Despite advances in AI, too many brands still prioritize "customer containment" over designing the best possible support experience.

That is creating AI ‘doom loops’ and prompting government agencies to step in, with a California lawmaker proposing a bill early last year to mandate human customer service in five minutes

Part of this problem is the pressure customer support teams are under to implement AI fast. Gartner research shows that 91% of contact center leaders feel under pressure to deploy AI. That's up from 77% in 2025.
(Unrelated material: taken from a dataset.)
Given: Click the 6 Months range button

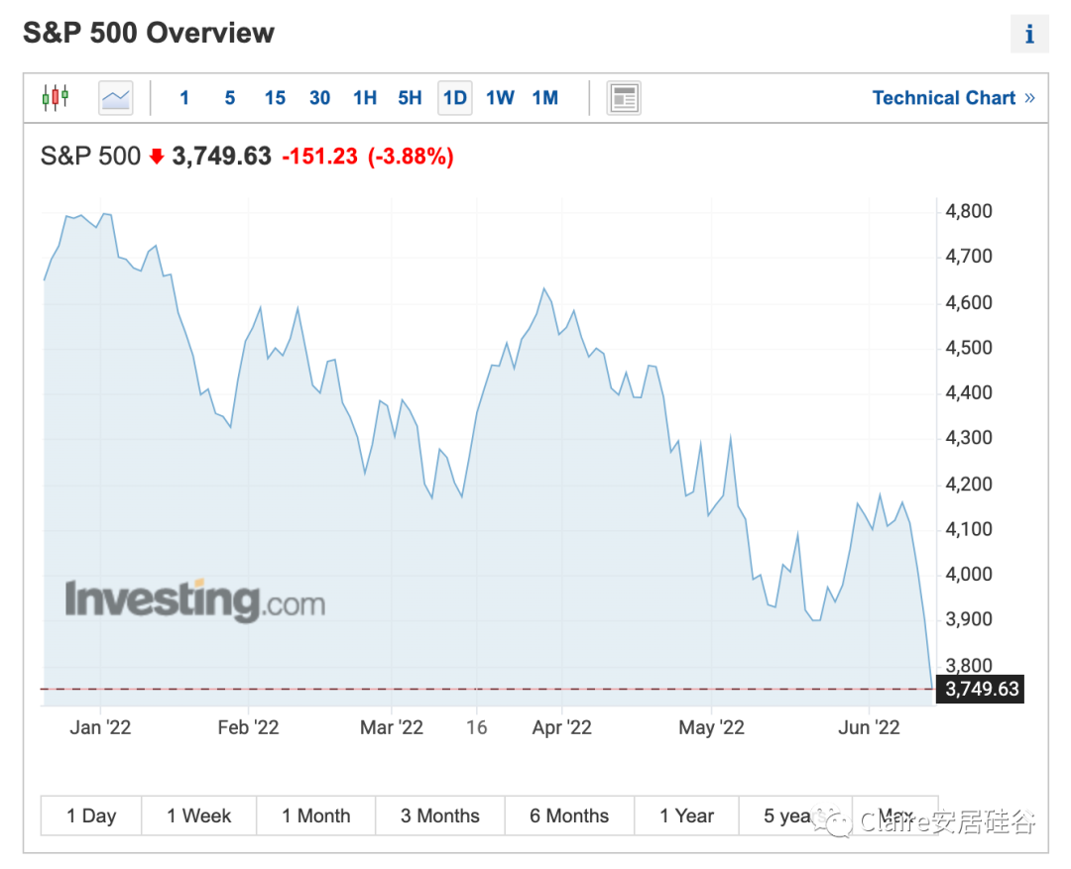Looking at the screenshot, I should click(569, 816).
Under this pressure, more customer-facing AI agents are cracking, with further incidents occurring at Amazon, Chipotle, and Woolworths earlier this year. 

More Customer Support AI Agent Blunders

In March, Chipotle suffered a faux pas when its AI agent was steered off task, answering coding questions instead of genuine customer queries.

While the incident didn’t spark customer outrage, it highlighted how Chipotle could have spent far more on AI tokens answering pointless questions than resolving customers’ actual issues.

More spookily, Woolworths’ AI agent, Olive, randomly brought up its ‘mother’ in customer conversations, completely unprompted. The fault stemmed from an attempt to make the chatbot more personable, a change the company quickly reversed. 

Yet, despite the decision to reverse the move, complaints have continued around the AI agent’s sophistication, with one example below… 

Cutting edge conversational AI at Woolworths
by u/digitalanalog0524 in woolworths

Other notable incidents in recent years include Virgin Money’s chatbot taking offense at the word “virgin,” DPD’s bot sweating and criticizing the company, and a former X employee tricking a car dealership’s bot into agreeing to sell him a Chevrolet for $1.

Some incidents are funny; others have serious consequences. As such, while CX and IT leaders may be under pressure to implement AI, strong conversational design, escalation planning, testing, and governance must always come first.